Court toilet conditions shock visiting Swedish students

Published: 17 October, 2012 07:04 IST | Priyankka Deshpande |

On a visit to the district court yesterday, a group of students from Stockholm University in Sweden was shocked to see that the court did not have even basic facilities like hygienic public toilet.

The students were also taken aback by the lack of proper record keeping and asked why there were fewer women judges and lawyers compared to males in the profession.

The group of 17 Swedish students have been in the city for a month now. So far they have visited the de-addiction centre Muktangan and Atmasantulan village in Karla. After arriving at the district court, the students were annoyed by the foul smell from the public toilet. They said they had never seen a public toilet in such a bad condition in a court building.

One of them, Evelina, said the files and the records were also kept in an untidy manner.  “The files were lying scattered,” Evelina said. “There should be a proper system to keep them in order.” She also said the unhygienic public toilets was a matter of concern. Another student, Kajsa, said that during her visit to the court she had noticed that when it came to lawyers and judges, the ratio of women to men was not equal.

“We had heard before visiting the court that male to female ratio of lawyers and judges is unequal and now we have noticed it ourselves after visiting the court,” Kajsa said. “In our country, women occupy high positions, but here we find very few women lawyers. We even raised this question with a judge we met, but we didn’t receive a satisfactory answer.”

The visit was arranged by Sahyog Trust, which has been taking students from abroad on visits of social organisations in the city for 13 years.  “Along with showing them the judicial system of the district, the basic concept behind this visit is to check whether there is scope for social intervention in cases like sexual harassment, rape, acid attacks and domestic violence,” lawyer Asim Sarode, one of the founders of the trust, said.

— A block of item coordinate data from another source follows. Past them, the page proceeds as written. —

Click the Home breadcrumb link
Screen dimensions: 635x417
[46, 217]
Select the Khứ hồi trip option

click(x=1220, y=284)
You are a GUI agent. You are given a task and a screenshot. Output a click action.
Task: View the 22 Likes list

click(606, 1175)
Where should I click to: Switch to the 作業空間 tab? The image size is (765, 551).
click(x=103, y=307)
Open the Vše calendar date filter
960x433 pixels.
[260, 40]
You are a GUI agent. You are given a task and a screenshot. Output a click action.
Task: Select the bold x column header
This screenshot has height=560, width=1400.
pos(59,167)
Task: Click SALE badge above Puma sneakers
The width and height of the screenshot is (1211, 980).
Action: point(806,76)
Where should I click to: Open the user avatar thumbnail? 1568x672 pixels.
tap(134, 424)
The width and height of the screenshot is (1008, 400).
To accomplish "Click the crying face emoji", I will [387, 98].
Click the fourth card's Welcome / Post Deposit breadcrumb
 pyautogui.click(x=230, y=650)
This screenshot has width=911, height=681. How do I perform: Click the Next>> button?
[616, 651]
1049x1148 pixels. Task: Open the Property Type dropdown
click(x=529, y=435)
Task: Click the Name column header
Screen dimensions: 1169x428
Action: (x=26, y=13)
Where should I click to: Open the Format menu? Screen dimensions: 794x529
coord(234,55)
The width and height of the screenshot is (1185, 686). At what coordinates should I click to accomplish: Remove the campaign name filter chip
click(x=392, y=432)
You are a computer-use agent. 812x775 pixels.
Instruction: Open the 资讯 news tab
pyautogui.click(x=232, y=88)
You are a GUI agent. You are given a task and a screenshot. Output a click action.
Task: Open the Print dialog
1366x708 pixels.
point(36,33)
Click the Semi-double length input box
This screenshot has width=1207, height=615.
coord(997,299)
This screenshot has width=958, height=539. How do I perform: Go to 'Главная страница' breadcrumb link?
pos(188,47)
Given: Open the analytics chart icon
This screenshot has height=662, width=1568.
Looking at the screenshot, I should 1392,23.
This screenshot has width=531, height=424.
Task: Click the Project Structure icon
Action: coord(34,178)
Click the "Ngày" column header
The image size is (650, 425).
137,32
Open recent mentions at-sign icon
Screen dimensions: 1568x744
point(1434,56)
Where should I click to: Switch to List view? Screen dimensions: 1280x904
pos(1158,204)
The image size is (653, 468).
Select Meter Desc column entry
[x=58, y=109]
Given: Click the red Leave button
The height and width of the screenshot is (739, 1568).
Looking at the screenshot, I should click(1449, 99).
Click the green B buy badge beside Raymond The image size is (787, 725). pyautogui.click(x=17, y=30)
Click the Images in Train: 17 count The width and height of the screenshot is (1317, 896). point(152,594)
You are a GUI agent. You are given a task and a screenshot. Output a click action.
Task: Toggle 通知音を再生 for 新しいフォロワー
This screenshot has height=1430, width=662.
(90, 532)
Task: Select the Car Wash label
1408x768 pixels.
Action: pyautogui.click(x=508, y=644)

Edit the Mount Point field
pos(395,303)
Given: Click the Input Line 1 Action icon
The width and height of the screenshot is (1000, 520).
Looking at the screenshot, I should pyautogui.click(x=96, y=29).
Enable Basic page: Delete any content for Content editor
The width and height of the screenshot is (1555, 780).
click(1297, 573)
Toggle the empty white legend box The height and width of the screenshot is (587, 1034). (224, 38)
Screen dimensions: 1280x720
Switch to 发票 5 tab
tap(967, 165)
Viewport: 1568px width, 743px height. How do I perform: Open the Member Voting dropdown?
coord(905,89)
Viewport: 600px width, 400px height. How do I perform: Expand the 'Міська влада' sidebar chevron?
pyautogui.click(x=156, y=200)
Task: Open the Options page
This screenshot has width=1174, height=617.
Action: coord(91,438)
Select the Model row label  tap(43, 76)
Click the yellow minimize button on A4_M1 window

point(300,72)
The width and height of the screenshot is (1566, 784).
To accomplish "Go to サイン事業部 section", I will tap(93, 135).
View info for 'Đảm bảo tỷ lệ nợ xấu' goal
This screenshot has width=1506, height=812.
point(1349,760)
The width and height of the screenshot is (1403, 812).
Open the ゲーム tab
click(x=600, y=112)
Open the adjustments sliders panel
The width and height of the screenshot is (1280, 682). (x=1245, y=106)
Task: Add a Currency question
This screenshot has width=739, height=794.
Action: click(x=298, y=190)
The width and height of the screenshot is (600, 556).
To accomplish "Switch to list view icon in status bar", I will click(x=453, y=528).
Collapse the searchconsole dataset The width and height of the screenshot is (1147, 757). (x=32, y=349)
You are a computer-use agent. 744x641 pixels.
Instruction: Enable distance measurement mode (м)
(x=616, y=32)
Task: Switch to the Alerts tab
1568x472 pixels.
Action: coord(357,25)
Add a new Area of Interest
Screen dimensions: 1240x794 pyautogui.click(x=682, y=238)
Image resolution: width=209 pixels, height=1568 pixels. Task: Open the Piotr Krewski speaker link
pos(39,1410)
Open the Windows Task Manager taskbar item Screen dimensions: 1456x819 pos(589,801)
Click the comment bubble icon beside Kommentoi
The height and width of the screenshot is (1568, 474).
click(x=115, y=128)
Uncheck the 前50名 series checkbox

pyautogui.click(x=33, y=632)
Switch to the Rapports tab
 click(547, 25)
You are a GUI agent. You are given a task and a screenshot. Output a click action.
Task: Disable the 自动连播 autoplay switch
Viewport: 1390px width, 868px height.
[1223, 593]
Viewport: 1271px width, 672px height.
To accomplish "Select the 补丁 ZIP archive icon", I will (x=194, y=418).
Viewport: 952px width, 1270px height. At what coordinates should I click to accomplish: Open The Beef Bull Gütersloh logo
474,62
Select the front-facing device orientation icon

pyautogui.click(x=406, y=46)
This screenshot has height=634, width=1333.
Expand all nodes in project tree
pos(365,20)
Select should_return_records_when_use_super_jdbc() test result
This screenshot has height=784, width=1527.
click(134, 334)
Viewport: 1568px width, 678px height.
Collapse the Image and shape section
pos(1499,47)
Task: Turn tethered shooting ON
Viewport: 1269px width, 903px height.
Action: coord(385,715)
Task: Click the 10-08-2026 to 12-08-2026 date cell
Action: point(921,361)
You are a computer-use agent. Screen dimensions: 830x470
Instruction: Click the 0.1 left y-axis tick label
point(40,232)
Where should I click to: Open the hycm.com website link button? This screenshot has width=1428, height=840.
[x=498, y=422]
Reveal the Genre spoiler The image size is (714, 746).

Bar Council president Ashok Sankpal said it would not be correct to say the male to female ratio was skewed by observing the proceedings in court for just one day. “It is because of the festival that yesterday women lawyers were on leave and that was the reason the students saw an unequal ratio,” Sankpal said. “Also, there is insufficient space to keep all the files in order. Now, though, the municipal corporation has permitted FSI that can be used to store the records.”
He also blamed the insufficient water supply in the area for the poor condition of toilets.